Collected data entries
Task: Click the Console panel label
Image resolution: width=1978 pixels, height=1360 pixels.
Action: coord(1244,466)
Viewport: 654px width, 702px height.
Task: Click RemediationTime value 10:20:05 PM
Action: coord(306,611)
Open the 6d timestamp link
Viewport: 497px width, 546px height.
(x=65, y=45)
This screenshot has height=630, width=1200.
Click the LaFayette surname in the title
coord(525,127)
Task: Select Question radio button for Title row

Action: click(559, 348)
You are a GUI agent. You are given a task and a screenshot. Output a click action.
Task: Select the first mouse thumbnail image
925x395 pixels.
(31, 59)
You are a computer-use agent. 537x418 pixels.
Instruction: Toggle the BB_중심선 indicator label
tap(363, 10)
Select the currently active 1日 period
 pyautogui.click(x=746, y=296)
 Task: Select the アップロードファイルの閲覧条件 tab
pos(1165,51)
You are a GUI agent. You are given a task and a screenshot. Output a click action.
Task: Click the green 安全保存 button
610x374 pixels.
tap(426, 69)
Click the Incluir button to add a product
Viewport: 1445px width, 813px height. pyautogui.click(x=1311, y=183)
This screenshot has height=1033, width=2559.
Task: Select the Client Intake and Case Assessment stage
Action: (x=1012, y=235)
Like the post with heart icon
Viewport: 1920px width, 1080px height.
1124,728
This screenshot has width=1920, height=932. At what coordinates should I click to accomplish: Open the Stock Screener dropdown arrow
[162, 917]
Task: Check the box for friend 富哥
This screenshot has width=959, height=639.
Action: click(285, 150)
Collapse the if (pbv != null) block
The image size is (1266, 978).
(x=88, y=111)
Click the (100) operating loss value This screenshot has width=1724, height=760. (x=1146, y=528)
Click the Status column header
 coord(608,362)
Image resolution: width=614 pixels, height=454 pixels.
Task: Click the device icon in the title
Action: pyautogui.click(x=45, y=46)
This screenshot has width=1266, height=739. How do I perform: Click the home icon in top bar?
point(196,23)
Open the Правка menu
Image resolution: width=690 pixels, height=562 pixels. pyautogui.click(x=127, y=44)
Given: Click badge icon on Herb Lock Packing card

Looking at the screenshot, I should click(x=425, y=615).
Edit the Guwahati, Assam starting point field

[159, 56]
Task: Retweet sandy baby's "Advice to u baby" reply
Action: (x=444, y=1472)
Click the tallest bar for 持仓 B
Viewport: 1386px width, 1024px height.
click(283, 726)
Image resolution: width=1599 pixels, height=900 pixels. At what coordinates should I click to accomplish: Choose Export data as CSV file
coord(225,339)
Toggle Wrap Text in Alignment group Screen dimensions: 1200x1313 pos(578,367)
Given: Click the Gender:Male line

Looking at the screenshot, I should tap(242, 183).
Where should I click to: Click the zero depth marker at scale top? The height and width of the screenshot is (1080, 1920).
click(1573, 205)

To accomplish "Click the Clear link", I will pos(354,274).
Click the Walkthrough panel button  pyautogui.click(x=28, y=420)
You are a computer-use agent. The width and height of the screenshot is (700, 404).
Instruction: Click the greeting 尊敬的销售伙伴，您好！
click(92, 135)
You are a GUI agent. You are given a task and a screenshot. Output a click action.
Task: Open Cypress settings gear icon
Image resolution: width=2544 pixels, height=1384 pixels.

[WRITTEN REQUEST] Across all the records, substitute "GUI assistant" for every occurrence of "GUI agent" and leave everything else unchanged.

[IN RESPONSE]
Task: Click the Console panel label
Image resolution: width=1978 pixels, height=1360 pixels.
Action: coord(1244,466)
Viewport: 654px width, 702px height.
Task: Click RemediationTime value 10:20:05 PM
Action: coord(306,611)
Open the 6d timestamp link
Viewport: 497px width, 546px height.
(x=65, y=45)
This screenshot has height=630, width=1200.
Click the LaFayette surname in the title
coord(525,127)
Task: Select Question radio button for Title row

Action: click(559, 348)
You are a GUI assistant. You are given a task and a screenshot. Output a click action.
Task: Select the first mouse thumbnail image
925x395 pixels.
(31, 59)
You are a computer-use agent. 537x418 pixels.
Instruction: Toggle the BB_중심선 indicator label
tap(363, 10)
Select the currently active 1日 period
 pyautogui.click(x=746, y=296)
 Task: Select the アップロードファイルの閲覧条件 tab
pos(1165,51)
You are a GUI assistant. You are given a task and a screenshot. Output a click action.
Task: Click the green 安全保存 button
610x374 pixels.
tap(426, 69)
Click the Incluir button to add a product
Viewport: 1445px width, 813px height. pyautogui.click(x=1311, y=183)
This screenshot has height=1033, width=2559.
Task: Select the Client Intake and Case Assessment stage
Action: (x=1012, y=235)
Like the post with heart icon
Viewport: 1920px width, 1080px height.
1124,728
This screenshot has width=1920, height=932. At what coordinates should I click to accomplish: Open the Stock Screener dropdown arrow
[162, 917]
Task: Check the box for friend 富哥
This screenshot has width=959, height=639.
Action: click(285, 150)
Collapse the if (pbv != null) block
The image size is (1266, 978).
(x=88, y=111)
Click the (100) operating loss value This screenshot has width=1724, height=760. (x=1146, y=528)
Click the Status column header
 coord(608,362)
Image resolution: width=614 pixels, height=454 pixels.
Task: Click the device icon in the title
Action: pyautogui.click(x=45, y=46)
This screenshot has width=1266, height=739. How do I perform: Click the home icon in top bar?
point(196,23)
Open the Правка menu
Image resolution: width=690 pixels, height=562 pixels. pyautogui.click(x=127, y=44)
Given: Click badge icon on Herb Lock Packing card

Looking at the screenshot, I should click(x=425, y=615).
Edit the Guwahati, Assam starting point field

[159, 56]
Task: Retweet sandy baby's "Advice to u baby" reply
Action: (x=444, y=1472)
Click the tallest bar for 持仓 B
Viewport: 1386px width, 1024px height.
click(283, 726)
Image resolution: width=1599 pixels, height=900 pixels. At what coordinates should I click to accomplish: Choose Export data as CSV file
coord(225,339)
Toggle Wrap Text in Alignment group Screen dimensions: 1200x1313 pos(578,367)
Given: Click the Gender:Male line

Looking at the screenshot, I should tap(242, 183).
Where should I click to: Click the zero depth marker at scale top? The height and width of the screenshot is (1080, 1920).
click(1573, 205)

To accomplish "Click the Clear link", I will pos(354,274).
Click the Walkthrough panel button  pyautogui.click(x=28, y=420)
You are a computer-use agent. The width and height of the screenshot is (700, 404).
Instruction: Click the greeting 尊敬的销售伙伴，您好！
click(92, 135)
You are a GUI assistant. You are given a task and a screenshot. Output a click action.
Task: Open Cypress settings gear icon
Image resolution: width=2544 pixels, height=1384 pixels.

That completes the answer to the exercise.